Peut-on en être si certain ? Pour répondre à cette question, il faut d’abord regarder ce qui se passe sur le marché des dettes souveraines.

Une première fissure dans la mère de toutes les bulles, la bulle des dettes souveraines

En cas de crise, les dettes d’Etats jouent traditionnellement le rôle de valeur refuge. La raison en est très simple : les Etats sont plus solides que les agents économiques privés car ils disposent souvent d’un patrimoine considérable et ils peuvent lever l’impôt.

En toute logique, dans le déroulement de la Crise, ce seront donc les dernières entités à être attaquées. Le jour où nous vivrons de fortes turbulences sur les dettes publiques, il faudra vraiment s’inquiéter.

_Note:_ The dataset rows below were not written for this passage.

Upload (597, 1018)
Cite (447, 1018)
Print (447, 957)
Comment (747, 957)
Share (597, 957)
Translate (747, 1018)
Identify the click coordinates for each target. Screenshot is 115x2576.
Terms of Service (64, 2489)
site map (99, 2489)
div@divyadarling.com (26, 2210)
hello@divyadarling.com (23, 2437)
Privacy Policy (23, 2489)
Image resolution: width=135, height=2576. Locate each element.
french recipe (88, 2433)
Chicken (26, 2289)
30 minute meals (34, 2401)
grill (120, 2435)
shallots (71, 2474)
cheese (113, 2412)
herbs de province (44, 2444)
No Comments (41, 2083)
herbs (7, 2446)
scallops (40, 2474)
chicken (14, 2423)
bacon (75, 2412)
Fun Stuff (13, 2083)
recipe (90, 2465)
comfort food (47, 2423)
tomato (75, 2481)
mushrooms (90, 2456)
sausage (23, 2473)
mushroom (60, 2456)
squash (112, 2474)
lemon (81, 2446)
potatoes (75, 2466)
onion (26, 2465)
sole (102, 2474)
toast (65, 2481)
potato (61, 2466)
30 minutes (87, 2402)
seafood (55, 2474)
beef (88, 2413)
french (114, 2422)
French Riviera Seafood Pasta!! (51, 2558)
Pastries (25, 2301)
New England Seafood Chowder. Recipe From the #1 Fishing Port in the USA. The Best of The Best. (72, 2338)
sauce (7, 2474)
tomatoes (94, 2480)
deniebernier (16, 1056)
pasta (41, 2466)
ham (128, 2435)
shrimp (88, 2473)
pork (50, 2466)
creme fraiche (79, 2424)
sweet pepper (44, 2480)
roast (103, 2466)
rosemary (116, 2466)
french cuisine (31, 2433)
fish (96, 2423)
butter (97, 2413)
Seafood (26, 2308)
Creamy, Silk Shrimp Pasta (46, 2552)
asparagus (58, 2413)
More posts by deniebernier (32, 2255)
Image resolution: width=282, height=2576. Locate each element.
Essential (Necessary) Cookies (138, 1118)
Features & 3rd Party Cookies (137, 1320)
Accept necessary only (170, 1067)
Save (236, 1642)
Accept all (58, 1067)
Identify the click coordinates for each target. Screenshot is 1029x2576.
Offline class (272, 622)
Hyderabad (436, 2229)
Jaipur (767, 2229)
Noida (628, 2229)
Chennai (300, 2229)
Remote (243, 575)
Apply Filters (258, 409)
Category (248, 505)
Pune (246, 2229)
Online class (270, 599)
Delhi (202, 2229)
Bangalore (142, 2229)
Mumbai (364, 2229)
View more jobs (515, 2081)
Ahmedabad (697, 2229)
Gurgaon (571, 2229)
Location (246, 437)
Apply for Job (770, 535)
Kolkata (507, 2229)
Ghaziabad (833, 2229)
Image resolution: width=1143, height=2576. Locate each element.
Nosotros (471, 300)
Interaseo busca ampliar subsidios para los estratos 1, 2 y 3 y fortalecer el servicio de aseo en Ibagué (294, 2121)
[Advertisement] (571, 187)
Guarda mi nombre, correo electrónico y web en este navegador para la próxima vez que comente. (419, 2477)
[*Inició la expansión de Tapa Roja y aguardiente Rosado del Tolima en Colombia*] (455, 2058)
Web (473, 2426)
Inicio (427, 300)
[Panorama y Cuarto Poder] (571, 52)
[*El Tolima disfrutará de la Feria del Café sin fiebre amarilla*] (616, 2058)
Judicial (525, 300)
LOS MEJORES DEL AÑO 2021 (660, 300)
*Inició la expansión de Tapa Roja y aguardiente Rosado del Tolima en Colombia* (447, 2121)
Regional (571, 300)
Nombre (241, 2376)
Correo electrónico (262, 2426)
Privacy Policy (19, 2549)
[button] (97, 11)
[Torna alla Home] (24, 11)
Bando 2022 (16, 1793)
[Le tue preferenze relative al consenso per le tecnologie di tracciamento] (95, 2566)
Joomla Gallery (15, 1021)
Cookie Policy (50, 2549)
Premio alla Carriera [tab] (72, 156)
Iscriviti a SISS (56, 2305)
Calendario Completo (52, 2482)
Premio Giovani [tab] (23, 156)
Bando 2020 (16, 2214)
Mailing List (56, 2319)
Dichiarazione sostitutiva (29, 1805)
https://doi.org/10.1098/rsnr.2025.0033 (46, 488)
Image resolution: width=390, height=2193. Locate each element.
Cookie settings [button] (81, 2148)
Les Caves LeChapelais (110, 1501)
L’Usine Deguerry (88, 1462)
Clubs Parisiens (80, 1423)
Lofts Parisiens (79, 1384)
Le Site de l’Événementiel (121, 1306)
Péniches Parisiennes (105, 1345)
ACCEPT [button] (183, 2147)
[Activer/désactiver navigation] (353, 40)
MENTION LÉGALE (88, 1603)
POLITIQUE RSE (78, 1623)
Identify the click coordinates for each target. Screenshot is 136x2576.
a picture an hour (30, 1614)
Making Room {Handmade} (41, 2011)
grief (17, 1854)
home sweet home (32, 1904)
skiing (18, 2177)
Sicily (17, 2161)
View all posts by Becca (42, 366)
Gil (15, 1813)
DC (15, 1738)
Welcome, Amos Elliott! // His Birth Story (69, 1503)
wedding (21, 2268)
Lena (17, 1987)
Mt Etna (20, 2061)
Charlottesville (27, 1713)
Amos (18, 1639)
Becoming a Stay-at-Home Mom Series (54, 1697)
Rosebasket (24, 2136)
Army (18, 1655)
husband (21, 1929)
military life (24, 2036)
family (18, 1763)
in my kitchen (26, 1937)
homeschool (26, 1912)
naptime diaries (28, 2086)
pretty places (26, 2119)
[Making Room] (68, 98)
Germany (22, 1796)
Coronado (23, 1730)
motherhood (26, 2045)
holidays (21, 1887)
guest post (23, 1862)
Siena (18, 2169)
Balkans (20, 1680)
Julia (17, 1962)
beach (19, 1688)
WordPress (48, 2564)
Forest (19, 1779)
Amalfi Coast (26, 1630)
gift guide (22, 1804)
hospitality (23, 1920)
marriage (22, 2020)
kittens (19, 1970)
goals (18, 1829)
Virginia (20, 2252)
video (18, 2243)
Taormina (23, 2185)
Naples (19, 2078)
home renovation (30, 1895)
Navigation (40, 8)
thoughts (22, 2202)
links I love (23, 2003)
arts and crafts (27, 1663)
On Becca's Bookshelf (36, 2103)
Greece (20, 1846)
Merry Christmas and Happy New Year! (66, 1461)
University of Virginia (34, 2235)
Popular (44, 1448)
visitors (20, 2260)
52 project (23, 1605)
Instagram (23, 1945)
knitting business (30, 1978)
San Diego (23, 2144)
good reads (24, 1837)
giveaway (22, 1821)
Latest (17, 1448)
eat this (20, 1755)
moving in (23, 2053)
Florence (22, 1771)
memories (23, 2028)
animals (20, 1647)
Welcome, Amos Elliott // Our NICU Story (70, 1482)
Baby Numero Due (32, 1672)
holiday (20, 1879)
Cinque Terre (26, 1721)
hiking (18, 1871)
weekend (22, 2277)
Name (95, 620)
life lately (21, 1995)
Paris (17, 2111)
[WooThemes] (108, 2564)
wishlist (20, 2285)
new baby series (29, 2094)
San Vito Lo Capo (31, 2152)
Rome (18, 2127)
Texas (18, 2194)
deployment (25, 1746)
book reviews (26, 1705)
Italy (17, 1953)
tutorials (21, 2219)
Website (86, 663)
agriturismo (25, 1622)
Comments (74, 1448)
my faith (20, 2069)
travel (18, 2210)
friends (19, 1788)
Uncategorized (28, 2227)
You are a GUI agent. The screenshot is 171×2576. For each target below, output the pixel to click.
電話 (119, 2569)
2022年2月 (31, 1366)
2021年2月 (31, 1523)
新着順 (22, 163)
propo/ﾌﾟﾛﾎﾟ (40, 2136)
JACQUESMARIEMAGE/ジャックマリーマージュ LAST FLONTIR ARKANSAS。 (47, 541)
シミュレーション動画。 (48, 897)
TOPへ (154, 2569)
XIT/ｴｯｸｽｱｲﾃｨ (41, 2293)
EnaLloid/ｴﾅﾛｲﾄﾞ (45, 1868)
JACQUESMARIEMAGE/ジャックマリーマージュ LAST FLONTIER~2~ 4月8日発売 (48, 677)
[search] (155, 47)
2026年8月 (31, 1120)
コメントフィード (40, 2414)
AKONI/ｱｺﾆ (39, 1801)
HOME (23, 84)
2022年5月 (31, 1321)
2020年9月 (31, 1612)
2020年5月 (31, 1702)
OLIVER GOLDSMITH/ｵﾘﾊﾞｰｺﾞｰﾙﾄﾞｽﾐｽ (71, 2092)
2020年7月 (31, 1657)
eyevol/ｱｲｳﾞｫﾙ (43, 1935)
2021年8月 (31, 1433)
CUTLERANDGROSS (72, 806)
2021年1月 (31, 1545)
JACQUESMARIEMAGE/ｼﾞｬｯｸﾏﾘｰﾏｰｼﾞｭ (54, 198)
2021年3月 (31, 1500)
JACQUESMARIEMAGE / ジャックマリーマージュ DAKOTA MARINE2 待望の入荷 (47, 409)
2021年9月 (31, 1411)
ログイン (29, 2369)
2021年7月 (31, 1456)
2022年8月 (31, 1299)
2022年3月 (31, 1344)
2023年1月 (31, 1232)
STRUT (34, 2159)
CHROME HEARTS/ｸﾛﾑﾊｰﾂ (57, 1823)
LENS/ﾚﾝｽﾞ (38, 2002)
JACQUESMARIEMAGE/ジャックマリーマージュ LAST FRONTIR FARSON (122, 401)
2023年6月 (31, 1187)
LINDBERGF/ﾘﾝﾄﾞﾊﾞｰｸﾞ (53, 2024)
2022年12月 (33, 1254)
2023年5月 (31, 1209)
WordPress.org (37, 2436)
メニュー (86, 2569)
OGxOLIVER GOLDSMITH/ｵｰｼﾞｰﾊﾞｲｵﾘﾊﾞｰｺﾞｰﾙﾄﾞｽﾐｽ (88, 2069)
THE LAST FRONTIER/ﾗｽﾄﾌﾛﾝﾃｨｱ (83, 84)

Or, le 21 mars, c’est bien à un krach obligataire que l’on assistait. En deux semaines, la valeur des obligations mondiales avait plongé de 5000 Mds$ pour atteindre les 55 500 Mds$. C’était alors la panique sur les marchés, les obligations souveraines ne jouaient plus leur rôle de valeur refuge et les banques centrales semblaient avoir perdu le contrôle. On a bel et bien assisté à un premier craquement sur le marché des dettes souveraines.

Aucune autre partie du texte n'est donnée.